Pardillos
Necesitaban el dinero. Los bancos no les prestaban. Y la desesperación les llevó a caer en manos de los prestamistas. De lleno, en la usura. En esos personajes que el imaginario tiñe de blanco y negro y cincela con cuerpos enjutos y mirada mezquina. Pero en la vida real no juegan a las caricaturas, se camuflan de amigos y crean la ilusión de que solo quieren ayudarte. Los casos que relataba ayer EL PERIÓDICO destilan impotencia. «Incluso la familia y el entorno te consideran un pardillo. Hay gente que opina que es culpa tuya y muchos de nosotros acabamos culpándonos». Las palabras de Juan Puche, presidente de la asociación Stop Estafadores, dan la medida exacta del abatimiento del engañado.
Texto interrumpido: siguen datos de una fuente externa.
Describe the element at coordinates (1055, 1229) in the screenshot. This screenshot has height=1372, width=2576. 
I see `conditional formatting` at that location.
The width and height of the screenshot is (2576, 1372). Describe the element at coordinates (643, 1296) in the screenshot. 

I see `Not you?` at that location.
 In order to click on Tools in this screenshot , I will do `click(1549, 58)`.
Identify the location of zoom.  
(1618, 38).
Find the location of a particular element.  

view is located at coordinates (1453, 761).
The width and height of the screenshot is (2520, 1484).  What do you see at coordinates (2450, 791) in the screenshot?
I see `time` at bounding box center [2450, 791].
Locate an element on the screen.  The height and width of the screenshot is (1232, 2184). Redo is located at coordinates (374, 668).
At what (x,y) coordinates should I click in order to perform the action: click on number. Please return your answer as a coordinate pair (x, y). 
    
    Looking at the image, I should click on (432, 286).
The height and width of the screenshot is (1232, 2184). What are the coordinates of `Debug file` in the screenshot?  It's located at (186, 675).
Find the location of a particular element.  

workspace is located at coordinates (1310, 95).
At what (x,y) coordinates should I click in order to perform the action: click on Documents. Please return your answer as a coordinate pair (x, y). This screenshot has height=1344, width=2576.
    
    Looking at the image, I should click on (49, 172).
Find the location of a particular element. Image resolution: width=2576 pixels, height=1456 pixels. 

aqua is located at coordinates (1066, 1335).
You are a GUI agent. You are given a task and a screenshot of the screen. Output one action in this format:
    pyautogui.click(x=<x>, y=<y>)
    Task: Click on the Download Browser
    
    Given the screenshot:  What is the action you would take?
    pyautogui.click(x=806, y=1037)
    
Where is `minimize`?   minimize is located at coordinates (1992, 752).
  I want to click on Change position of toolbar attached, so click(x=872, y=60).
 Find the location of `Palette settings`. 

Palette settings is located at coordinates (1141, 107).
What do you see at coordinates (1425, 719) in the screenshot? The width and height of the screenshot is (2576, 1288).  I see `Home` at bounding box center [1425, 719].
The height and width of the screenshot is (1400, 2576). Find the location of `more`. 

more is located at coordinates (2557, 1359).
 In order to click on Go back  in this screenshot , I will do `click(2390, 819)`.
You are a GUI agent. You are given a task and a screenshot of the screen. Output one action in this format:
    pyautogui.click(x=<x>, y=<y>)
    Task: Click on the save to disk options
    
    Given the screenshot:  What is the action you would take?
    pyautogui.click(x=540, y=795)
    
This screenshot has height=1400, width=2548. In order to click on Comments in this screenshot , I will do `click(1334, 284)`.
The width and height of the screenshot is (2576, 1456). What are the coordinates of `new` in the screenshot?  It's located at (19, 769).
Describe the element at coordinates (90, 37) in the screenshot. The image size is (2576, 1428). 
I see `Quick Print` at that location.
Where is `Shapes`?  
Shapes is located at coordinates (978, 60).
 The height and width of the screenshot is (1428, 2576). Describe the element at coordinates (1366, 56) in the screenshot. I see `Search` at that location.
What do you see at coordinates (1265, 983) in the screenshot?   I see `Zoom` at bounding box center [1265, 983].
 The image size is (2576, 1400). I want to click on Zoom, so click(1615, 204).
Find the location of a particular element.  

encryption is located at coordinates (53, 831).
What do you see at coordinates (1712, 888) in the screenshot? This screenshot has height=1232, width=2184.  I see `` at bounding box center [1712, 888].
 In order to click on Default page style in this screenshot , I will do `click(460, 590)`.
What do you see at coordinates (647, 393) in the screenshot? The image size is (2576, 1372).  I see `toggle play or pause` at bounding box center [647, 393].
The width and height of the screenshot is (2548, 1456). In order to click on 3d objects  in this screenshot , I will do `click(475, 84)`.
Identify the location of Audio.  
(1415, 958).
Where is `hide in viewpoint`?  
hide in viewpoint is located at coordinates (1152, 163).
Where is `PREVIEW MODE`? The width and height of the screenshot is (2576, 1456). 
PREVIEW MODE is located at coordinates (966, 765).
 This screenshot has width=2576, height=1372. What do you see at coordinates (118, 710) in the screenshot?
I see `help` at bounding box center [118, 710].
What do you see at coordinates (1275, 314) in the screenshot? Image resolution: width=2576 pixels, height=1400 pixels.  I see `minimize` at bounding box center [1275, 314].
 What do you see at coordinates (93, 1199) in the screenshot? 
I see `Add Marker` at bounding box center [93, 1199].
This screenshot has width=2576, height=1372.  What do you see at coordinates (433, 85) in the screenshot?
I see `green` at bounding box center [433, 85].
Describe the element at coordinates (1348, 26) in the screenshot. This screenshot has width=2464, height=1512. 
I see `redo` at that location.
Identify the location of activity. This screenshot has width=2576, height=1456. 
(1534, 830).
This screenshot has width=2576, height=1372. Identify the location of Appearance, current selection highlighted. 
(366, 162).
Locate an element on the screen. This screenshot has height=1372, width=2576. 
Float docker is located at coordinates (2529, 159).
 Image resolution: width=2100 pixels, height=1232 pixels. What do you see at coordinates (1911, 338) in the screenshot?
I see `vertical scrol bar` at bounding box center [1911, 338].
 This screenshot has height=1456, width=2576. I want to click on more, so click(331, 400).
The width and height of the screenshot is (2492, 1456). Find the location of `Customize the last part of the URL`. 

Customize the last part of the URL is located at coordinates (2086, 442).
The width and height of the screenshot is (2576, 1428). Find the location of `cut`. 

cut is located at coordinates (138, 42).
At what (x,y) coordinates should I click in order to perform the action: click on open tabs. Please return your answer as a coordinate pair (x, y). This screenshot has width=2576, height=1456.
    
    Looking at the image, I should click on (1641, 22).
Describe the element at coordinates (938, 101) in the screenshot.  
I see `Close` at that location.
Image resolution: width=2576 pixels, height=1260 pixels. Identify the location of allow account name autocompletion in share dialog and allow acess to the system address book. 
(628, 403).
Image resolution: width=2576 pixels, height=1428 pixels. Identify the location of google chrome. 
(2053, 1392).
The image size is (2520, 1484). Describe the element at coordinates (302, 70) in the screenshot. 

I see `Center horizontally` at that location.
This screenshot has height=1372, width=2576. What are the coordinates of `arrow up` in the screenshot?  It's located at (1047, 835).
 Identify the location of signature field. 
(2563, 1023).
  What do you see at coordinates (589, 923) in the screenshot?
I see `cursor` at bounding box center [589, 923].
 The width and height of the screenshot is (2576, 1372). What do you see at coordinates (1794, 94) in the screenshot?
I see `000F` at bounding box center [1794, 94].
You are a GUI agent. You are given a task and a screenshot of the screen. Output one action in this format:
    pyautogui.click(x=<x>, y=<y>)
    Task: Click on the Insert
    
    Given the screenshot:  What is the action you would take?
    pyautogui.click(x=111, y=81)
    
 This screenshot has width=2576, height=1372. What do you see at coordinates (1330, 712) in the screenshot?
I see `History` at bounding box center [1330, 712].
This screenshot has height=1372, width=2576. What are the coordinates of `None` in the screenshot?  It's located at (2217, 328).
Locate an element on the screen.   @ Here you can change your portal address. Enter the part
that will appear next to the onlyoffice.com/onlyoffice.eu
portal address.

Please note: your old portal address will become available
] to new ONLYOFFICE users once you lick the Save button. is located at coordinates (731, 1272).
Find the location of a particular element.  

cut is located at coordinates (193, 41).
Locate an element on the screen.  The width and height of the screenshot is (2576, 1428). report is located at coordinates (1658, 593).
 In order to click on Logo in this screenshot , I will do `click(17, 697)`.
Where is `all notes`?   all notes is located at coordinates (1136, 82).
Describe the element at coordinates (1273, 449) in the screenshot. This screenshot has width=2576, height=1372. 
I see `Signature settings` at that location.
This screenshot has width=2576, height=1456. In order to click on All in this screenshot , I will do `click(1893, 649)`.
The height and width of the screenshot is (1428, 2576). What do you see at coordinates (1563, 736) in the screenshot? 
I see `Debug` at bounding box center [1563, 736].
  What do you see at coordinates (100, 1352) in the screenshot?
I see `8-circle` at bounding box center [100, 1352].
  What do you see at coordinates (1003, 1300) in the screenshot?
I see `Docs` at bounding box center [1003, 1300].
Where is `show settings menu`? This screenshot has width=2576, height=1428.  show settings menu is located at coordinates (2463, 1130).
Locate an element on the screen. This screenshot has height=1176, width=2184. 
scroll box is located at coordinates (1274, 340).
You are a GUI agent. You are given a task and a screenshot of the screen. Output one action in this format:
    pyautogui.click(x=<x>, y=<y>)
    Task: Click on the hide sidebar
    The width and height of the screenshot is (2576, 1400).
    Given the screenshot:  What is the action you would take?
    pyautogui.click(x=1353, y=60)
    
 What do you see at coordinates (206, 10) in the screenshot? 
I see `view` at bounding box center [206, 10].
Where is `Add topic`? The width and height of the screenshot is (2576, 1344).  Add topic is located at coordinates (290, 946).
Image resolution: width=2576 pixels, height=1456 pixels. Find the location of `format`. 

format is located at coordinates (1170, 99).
Cuando a todas las desgracias debe sumarse la sensación de haber fallado, de haber caído en una trampa que alguien con más capacidad habría detectado.
La humillación es una emoción que quema, que derrumba, que estalla en la línea de flotación del autorrespeto. Si consigue impactar ahí, daña de un modo más profundo que cualquier agresión, porque la condena parte de uno mismo. También con ese sentimiento juegan los estafadores, saben que la vergüenza del burlado provoca que este se sitúe en un rango inferior. Al fin, siempre está la desigualdad. Los estafados no habrían caído en la usura si los bancos no les hubieran despreciado y la política no les hubiera relegado a ciudadanos de segunda. Los pardillos somos muchos.